[Pixel coordinate grounding data]
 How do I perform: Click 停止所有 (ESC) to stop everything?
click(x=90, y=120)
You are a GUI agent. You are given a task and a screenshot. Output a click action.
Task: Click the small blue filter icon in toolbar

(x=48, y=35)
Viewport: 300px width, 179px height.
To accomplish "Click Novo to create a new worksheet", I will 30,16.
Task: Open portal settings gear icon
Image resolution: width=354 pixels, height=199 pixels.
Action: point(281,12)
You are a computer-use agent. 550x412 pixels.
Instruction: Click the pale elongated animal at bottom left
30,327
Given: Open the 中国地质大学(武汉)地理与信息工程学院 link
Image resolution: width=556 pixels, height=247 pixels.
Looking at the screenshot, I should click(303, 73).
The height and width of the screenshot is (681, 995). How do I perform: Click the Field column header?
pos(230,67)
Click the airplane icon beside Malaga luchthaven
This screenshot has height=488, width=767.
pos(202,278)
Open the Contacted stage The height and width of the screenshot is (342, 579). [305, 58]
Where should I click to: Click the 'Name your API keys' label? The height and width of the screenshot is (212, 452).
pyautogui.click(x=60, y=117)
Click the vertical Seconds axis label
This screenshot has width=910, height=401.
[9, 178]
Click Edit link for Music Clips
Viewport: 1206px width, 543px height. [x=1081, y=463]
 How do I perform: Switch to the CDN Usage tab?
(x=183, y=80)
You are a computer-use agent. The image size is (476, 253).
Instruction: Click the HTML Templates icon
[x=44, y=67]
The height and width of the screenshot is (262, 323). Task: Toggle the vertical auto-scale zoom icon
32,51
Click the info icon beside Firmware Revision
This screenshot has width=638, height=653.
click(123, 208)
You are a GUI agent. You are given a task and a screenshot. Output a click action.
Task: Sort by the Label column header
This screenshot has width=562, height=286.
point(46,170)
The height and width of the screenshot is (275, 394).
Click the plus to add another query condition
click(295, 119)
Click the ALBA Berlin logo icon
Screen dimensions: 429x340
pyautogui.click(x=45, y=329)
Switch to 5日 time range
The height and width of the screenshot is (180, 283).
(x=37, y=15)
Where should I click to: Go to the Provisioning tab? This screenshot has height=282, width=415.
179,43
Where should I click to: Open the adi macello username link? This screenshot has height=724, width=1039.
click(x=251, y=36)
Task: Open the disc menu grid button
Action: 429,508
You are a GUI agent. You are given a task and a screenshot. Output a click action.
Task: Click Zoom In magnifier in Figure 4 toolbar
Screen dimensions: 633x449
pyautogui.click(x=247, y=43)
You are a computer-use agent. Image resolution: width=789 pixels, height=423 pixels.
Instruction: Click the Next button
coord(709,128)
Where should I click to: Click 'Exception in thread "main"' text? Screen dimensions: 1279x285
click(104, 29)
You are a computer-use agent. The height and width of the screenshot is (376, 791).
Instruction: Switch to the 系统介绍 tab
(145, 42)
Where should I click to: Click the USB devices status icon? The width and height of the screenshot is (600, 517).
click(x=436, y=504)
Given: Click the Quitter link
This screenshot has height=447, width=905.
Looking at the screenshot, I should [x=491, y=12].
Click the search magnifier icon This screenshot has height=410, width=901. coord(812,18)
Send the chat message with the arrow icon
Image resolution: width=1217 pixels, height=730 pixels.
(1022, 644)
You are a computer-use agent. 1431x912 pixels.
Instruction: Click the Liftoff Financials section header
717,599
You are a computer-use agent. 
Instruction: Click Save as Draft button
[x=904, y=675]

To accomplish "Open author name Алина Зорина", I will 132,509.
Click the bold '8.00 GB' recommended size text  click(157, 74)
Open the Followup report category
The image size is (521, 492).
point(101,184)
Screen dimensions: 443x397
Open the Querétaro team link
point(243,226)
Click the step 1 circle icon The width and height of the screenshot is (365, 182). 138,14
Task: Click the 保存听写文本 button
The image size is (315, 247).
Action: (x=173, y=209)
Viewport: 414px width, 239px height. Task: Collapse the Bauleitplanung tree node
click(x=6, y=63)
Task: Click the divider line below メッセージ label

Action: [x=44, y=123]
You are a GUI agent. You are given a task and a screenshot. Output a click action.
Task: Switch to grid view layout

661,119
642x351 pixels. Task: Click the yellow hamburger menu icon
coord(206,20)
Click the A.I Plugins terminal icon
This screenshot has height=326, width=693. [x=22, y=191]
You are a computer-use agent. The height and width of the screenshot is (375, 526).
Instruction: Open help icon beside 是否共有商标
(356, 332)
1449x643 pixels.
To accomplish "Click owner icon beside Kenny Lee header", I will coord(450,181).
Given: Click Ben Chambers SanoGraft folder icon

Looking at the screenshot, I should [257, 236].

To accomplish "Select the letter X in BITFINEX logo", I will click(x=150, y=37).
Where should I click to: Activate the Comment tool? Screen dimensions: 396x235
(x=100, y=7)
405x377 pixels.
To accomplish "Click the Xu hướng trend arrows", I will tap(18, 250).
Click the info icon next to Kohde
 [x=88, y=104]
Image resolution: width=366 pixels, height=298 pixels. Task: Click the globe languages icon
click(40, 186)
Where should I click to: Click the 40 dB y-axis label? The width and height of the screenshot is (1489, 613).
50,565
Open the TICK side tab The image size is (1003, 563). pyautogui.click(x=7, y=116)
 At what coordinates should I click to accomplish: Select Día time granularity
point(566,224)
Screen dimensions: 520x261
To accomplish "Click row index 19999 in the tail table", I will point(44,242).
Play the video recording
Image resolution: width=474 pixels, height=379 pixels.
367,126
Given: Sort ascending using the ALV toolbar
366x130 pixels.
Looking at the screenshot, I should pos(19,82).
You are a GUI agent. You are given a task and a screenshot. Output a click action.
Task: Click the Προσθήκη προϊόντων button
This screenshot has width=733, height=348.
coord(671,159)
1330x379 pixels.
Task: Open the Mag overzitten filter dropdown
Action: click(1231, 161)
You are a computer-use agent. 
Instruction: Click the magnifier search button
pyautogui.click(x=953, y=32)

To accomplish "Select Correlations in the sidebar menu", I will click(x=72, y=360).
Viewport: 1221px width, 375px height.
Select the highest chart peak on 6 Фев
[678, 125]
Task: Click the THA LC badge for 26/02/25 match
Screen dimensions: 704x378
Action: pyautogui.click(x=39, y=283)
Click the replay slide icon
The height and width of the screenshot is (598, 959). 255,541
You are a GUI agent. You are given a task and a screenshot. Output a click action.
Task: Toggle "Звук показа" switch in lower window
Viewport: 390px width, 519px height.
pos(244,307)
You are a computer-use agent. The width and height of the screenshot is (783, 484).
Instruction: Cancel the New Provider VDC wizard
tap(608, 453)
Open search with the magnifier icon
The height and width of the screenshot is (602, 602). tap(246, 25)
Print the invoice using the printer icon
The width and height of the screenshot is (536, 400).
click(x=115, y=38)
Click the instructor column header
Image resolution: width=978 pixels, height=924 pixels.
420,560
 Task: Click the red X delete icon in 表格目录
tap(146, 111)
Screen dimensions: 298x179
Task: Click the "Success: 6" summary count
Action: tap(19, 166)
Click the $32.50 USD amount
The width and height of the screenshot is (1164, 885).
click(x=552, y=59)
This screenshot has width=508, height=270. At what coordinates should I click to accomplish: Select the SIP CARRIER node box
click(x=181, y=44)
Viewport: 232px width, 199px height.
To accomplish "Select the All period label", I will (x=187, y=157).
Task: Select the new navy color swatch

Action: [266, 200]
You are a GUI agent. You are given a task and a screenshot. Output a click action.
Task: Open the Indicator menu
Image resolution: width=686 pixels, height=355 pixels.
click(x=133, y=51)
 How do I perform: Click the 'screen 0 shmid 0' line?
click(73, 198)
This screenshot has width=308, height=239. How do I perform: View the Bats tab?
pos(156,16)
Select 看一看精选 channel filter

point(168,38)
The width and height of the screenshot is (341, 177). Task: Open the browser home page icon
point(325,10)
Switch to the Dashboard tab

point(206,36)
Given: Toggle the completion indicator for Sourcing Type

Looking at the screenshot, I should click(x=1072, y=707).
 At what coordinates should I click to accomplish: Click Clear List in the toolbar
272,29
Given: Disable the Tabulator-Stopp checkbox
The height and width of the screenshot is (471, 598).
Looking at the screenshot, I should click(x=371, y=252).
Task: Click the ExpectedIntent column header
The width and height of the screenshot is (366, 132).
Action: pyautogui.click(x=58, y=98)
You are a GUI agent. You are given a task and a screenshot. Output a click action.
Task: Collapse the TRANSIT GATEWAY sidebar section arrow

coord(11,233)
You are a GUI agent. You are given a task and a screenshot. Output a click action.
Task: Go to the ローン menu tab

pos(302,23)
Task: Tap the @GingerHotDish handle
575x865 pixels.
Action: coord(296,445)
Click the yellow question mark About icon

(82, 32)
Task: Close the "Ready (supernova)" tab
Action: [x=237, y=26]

■ **PROBLEM DESCRIPTION**:
Send back exactly the lines from the line with "Given: Toggle the" through the end of the records.

■ **RESPONSE TO THE EXERCISE**:
Given: Toggle the completion indicator for Sourcing Type

Looking at the screenshot, I should click(x=1072, y=707).
 At what coordinates should I click to accomplish: Click Clear List in the toolbar
272,29
Given: Disable the Tabulator-Stopp checkbox
The height and width of the screenshot is (471, 598).
Looking at the screenshot, I should click(x=371, y=252).
Task: Click the ExpectedIntent column header
The width and height of the screenshot is (366, 132).
Action: pyautogui.click(x=58, y=98)
You are a GUI agent. You are given a task and a screenshot. Output a click action.
Task: Collapse the TRANSIT GATEWAY sidebar section arrow

coord(11,233)
You are a GUI agent. You are given a task and a screenshot. Output a click action.
Task: Go to the ローン menu tab

pos(302,23)
Task: Tap the @GingerHotDish handle
575x865 pixels.
Action: coord(296,445)
Click the yellow question mark About icon

(82, 32)
Task: Close the "Ready (supernova)" tab
Action: [x=237, y=26]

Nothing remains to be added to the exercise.